CONSIGNE ÉCRITE: Reprenez l'extrait juridique sur la décision du juge‑arbitre et poursuivez-le à partir de sa dernière phrase.

EXTRAIT:
LA DÉCISION DU JUGE‑ARBITRE

[9]               Se référant aux motifs d’examen énoncés au paragraphe 115(2) de la Loi, le juge‑arbitre était convaincu que la décision du conseil ne renfermait aucune erreur de droit ou des conclusions de fait tirées sans égard aux éléments portés à sa connaissance. Il a donc confirmé la décision du conseil.

 

LA THÈSE DU DEMANDEUR

[10]           Le demandeur conteste la décision du juge‑arbitre pour les motifs suivants : (1) il a commis une erreur en ne concluant pas que le dossier démontre qu’il a été congédié et n’a pas quitté volontairement son emploi; (2) il n’a pas tenu compte de la preuve d’un antagonisme sur les lieux de travail; et (3) il a commis une erreur en ne concluant pas que la décision du conseil était biaisée parce qu’elle était indûment influencée par les observations écrites viciées de la Commission.

Entrées sur les coordonnées cibles:
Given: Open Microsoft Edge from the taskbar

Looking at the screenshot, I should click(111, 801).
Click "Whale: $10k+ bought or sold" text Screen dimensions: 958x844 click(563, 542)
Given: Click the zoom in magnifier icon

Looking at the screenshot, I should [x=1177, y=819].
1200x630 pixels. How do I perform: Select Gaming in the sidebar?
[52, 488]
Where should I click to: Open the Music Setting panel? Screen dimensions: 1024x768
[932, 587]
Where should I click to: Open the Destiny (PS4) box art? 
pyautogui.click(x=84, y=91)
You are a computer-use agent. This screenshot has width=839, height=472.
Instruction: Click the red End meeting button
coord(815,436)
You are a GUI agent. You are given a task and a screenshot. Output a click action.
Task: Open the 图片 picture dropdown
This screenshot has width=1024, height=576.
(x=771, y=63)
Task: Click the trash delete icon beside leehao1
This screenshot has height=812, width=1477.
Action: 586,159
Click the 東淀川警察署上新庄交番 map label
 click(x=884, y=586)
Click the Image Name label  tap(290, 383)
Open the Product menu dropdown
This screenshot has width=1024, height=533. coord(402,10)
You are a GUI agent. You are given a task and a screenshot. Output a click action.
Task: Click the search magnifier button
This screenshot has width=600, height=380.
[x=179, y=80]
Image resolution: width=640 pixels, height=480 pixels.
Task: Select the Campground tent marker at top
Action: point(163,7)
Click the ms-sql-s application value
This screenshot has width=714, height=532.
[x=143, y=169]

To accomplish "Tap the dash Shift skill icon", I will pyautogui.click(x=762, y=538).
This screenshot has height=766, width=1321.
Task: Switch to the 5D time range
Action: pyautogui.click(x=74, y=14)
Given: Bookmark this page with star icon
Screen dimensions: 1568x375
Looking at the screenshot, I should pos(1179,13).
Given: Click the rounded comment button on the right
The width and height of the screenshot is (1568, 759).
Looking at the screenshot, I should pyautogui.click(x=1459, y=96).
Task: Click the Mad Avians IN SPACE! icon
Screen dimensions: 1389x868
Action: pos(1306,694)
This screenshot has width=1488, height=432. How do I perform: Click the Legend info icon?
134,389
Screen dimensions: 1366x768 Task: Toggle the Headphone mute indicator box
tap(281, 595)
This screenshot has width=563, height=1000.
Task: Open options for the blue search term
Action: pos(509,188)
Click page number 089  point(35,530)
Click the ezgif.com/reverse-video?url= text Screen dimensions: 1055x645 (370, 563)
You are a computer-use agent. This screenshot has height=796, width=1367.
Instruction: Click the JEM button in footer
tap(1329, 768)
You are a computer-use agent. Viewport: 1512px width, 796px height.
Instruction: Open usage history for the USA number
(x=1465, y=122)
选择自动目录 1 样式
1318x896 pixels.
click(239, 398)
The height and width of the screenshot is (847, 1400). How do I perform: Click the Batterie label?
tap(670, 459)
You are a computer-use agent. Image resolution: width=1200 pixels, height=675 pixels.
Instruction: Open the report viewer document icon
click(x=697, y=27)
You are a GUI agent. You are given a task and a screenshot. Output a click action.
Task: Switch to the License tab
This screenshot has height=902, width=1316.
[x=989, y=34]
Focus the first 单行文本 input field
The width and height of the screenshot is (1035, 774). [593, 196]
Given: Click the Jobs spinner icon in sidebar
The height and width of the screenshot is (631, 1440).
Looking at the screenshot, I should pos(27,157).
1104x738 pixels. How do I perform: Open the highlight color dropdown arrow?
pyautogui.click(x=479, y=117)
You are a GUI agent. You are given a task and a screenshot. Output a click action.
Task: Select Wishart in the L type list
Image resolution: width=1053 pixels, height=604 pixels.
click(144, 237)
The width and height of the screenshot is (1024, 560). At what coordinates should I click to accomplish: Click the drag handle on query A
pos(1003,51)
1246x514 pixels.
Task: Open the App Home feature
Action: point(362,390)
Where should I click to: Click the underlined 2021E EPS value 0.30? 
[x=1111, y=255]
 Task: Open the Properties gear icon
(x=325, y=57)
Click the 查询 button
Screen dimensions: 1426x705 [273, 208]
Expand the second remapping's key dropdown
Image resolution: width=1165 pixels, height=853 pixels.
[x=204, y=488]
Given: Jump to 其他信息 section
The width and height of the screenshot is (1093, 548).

RÉPONSE:
LA THÈSE DU DÉFENDEUR

[11]           Renvoyant à une décision de notre Cour, Canada (Procureur général) c. Peace, 2004 CAF 56, par. 20, dans laquelle le juge cite l’arrêt Barreau du Nouveau‑Brunswick c. Ryan, 2003 CSC 20, [2003] 1 R.C.S. 247, le défendeur laisse supposer ce qui suit :

[traduction]

Tant que cette conclusion est raisonnable et adéquatement étayée par la preuve – et pas tirée de façon abusive ou arbitraire ou sans tenir compte des éléments portés à sa connaissance – le juge‑arbitre n’a pas compétence pour intervenir même lorsque la preuve est contradictoire. Pour cette raison, le juge‑arbitre n’est pas autorisé à substituer sa propre évaluation des faits et de la crédibilité des témoins à celle du conseil. Ses fonctions se limitent à décider si le conseil pouvait raisonnablement apprécier les faits au vu du dossier.

 

[12]           Le défendeur indique également que le juge‑arbitre n’a commis aucune erreur susceptible de contrôle justifiant l’intervention de notre Cour. Par conséquent, la présente demande devrait être rejetée.

 

ANALYSE

[13]           La question en l’espèce est celle de savoir si le demandeur a quitté volontairement son emploi et, dans l’affirmative, s’il a démontré une justification conformément à l’article 29 de la Loi. Le demandeur prétend que la question du congédiement aurait dû être examinée par le conseil ou le juge‑arbitre et qu’on l’a privé de son droit à l’équité procédurale en l’empêchant de présenter des éléments de preuve se rapportant à cette question.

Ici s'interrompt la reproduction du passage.